Exercise prompt:
Please count the lines of the listing below that contain the string "next", treating uppercase and lowercase as different. Give only the number.

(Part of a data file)
↓↓↓

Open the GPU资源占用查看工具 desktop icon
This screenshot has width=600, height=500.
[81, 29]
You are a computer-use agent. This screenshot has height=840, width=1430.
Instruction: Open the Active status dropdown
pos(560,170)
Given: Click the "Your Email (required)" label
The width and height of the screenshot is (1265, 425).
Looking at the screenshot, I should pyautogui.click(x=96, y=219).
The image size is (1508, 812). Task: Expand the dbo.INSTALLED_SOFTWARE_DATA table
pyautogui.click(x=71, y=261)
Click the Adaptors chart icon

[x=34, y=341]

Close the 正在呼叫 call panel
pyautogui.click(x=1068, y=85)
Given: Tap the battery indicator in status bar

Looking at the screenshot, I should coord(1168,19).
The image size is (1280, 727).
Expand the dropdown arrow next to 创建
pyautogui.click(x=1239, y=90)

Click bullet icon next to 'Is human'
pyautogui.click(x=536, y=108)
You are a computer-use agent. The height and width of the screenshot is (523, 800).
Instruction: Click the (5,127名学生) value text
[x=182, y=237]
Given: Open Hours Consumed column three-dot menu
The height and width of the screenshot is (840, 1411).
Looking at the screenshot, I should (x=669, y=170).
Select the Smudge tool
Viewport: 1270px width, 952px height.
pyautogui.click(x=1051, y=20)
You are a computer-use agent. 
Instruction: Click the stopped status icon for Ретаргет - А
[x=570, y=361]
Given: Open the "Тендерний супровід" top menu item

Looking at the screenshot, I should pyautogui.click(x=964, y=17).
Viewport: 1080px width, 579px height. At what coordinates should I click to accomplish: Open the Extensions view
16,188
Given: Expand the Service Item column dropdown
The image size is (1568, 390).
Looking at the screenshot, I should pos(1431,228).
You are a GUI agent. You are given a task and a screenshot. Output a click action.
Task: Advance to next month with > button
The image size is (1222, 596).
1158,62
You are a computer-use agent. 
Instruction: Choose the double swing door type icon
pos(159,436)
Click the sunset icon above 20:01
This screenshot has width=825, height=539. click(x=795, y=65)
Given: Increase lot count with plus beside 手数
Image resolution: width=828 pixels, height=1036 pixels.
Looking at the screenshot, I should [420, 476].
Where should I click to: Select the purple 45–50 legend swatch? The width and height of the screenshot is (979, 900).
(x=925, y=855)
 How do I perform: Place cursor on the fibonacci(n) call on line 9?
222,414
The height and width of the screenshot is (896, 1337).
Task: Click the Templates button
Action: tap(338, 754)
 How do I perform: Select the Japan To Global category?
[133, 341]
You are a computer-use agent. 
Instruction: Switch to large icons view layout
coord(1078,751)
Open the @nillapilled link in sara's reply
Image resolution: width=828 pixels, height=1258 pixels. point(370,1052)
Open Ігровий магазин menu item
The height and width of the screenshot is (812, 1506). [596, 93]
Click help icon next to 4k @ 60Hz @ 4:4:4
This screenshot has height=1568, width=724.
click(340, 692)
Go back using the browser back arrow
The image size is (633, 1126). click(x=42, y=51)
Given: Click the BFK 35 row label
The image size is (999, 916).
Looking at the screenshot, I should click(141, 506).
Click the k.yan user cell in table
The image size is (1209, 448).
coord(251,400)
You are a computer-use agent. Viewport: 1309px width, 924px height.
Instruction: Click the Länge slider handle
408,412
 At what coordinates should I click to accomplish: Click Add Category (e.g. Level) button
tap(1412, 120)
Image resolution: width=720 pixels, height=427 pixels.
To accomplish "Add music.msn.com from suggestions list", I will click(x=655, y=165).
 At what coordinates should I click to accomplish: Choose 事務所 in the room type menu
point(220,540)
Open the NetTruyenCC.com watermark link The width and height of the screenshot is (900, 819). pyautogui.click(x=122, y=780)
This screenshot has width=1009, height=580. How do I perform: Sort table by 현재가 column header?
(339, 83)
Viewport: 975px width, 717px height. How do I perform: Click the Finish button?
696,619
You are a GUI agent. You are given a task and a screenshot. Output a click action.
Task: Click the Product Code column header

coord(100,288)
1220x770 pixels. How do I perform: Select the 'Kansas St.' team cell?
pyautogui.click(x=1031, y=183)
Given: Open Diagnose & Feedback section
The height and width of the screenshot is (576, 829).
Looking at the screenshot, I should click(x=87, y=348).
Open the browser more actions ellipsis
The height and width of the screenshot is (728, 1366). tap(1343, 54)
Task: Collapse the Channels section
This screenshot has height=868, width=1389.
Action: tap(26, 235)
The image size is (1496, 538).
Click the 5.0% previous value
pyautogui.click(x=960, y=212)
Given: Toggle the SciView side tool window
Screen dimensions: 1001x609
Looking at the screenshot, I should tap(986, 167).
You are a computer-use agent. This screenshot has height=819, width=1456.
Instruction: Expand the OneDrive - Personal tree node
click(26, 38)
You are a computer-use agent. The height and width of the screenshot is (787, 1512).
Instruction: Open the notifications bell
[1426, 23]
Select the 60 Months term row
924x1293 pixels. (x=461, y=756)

↑↑↑

Expected output:
4